Justiça reconhece que Ruy Berbert foi morto sob tortura

A Justiça reconheceu que o guerrilheiro Ruy Carlos Berbert, foi morto sob tortura, aos 24 anos, na cadeia pública de Natividade, hoje Tocantins, em 1972. Pela decisão, o documento de óbito deixará de apontar suicídio, versão oficial colocada em xeque pelo jornal O Estado de S. Paulo, há dois anos, com a publicação de fotos do corpo e relatórios inéditos. A mudança do registro de cartório levou a mãe do guerrilheiro, Ottília Vieira Berbert, 95 anos, moradora da cidade paulista de Jales, a agradecer ao juiz do caso por apagar a imagem do filho dependurado na cela.

Num desabafo, Ottília disse que nunca acreditou que o filho pudesse se matar. Ela afirmou que, de tanto ouvir relatos de que Ruy Carlos se suicidara, passou a imaginar, em alguns momentos, a cena de seu corpo suspenso, amarrado pelo pescoço num dos troncos de sustentação do telhado da cadeia colonial. “Estou aliviada, pois essa imagem saiu da minha cabeça”, disse, segundo relato do neto e advogado Rodrigo Berbert Pereira, sobrinho do guerrilheiro. Autor da ação que pediu a mudança na certidão de óbito, Rodrigo contou que a certeza da família, de tradição espírita, do assassinato do guerrilheiro nunca foi suficiente para apagar uma imagem incômoda. “Ela já sabia, mas sempre surgia a dúvida”, relata.

Em 2012, quando a série de reportagens sobre Ruy Carlos foi publicada, os Berbert temiam que as revelações abalassem a saúde de dona Ottília. Localizadas numa pasta do Arquivo Nacional, em Brasília, as fotos do corpo do guerrilheiro estendido num estrado na prisão forçaram um novo encontro da família com o passado. Ottília não teve acesso às imagens, mas foi informada da existência de documentos que sugeriam que o filho passou por maus tratos num interrogatório. Para surpresa da família, ela deu aval para que o único neto, Rodrigo, recorresse à Justiça para a retificação do óbito. Um perito que analisou as fotografias a pedido dos Berbert avaliou que as marcas no pescoço não podiam ser de um suicídio unilateral. O guerrilheiro também não teria condições de subir no telhado de cinco metros de altura e de lá se enforcado num lençol. O corpo foi enterrado sem avaliação de um médico legista. Dois farmacêuticos deram o atestado da morte.

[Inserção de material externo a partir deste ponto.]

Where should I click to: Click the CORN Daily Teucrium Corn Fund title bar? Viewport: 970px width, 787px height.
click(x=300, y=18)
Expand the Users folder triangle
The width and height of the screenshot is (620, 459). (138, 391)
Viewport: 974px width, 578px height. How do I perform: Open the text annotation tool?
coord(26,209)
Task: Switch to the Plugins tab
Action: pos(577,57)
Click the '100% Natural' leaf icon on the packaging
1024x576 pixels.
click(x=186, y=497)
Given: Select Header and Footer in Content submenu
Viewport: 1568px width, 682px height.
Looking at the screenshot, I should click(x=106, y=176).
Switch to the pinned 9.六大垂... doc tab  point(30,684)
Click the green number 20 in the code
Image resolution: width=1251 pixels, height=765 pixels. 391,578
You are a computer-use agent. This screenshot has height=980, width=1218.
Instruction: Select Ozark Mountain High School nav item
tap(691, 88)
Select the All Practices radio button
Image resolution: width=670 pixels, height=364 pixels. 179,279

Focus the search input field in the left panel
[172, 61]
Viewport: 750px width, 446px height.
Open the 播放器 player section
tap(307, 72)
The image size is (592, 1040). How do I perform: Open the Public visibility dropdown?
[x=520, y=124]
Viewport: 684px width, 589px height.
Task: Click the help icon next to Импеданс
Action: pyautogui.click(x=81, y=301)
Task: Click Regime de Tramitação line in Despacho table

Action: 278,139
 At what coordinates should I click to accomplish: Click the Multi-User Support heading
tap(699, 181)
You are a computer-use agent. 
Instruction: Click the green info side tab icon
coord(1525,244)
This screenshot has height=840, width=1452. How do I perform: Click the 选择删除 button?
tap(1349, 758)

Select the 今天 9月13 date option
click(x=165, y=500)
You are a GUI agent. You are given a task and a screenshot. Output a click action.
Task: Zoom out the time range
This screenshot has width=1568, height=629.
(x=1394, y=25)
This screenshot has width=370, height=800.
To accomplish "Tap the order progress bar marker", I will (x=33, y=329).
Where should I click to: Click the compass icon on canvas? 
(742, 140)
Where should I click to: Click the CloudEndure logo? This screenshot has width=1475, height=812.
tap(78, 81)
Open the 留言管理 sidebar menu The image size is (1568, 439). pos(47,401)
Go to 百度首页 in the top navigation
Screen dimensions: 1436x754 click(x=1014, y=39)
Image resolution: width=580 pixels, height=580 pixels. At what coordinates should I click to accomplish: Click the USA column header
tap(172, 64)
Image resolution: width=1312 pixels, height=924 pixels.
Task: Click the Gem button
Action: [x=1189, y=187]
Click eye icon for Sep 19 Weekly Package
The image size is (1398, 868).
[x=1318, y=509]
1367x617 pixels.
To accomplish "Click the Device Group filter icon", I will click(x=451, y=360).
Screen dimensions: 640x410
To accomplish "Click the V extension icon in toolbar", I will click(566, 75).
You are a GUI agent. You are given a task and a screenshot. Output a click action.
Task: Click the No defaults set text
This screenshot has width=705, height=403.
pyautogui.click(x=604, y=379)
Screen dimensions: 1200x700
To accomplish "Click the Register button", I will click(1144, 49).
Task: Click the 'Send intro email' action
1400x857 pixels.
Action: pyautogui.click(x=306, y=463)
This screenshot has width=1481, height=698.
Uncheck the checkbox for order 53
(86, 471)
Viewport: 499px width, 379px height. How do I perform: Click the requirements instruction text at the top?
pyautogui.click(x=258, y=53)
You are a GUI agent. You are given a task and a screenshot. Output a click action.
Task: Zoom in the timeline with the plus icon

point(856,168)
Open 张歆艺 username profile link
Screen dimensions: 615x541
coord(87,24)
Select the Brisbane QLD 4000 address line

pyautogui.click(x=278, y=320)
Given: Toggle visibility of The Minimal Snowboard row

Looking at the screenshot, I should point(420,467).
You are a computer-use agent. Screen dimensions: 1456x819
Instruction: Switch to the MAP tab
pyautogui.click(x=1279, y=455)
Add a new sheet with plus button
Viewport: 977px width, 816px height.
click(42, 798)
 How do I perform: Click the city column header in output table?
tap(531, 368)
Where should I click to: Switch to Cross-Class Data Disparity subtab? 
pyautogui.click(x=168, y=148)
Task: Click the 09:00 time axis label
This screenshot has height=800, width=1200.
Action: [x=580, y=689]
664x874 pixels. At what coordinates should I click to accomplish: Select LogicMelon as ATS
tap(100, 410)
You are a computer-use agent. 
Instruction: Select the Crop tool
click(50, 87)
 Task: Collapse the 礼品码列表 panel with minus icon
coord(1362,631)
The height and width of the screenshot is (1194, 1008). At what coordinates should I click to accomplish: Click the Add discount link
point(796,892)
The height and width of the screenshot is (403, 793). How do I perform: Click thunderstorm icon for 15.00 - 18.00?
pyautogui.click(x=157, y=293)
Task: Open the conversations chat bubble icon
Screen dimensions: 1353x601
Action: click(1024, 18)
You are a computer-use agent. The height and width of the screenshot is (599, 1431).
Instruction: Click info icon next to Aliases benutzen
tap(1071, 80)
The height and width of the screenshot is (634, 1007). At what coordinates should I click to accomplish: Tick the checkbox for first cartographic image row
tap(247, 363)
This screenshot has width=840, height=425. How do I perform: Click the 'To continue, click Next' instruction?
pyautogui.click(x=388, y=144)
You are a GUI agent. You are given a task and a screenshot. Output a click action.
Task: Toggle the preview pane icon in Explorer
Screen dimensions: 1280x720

A versão oficial destaca que Berbert se matou um dia depois da prisão efetuada pelo delegado local. O jornal revelou, porém, que agentes do Centro de Informações do Exército (CIE,), núcleo de extermínio de guerrilheiros, organizou uma força tarefa que envolveu homens da 3a Brigada de Infantaria, da Polícia Federal, da Aeronáutica e do DOI-CODI, para combater militantes do Movimento de Libertação Popular (Molipo), grupo de Berbert, na região. O relatório da Operação Ilha, como foi batizada a força-tarefa, destaca que a polícia teria feito a prisão do guerrilheiro a 31 de dezembro de 1971, depois de receber informação de agentes do CIE.

Primeira correção

Em 1992, a família já tinha entrado na Justiça para garantir que o guerrilheiro fosse reconhecido como o homem enterrado a 2 de janeiro de 1972, no cemitério de Natividade, com o codinome de João Silvino Lopes. A certidão de óbito de Lopes foi, então, corrigida com o nome de Ruy Carlos Vieira Berbert.

Estudante de Letras da Universidade de São Paulo (USP), Ruy Carlos Vieira Berbert foi um dos integrantes do Molipo que recebeu treinamentos em Cuba e retornou ao Brasil. A partir de informações obtidas possivelmente de agentes secretos norte-americanos e adversários do regime de Fidel Castro, a ditadura militar brasileira fez uma verdadeira caçada aos guerrilheiros no interior do País.

Ao avaliar a ação, o desembargador André Nabarrete escreveu na sentença que é “razoável” entender que o guerrilheiro não cometeu suicídio. Ele observou que o regime militar matou e torturou “inúmeros” militantes oposicionistas, que foram considerados suicidas ou vítimas de acidentes. Nabarrete decidiu que no lugar de “suicídio por enforcamento praticado unilateralmente” a certidão de óbito passe a constar como causa da morte “asfixia mecânica por enforcamento, decorrente de maus tratos e torturas”.

Até o momento, a Justiça já determinou a alteração de documentos de óbito do estudante Alexandre Vannuchi Leme, morto em 1973, do jornalista Vladimir Herzog, em 1975, e do ex-dirigente do PCdoB João Batista Drummond, em 1976.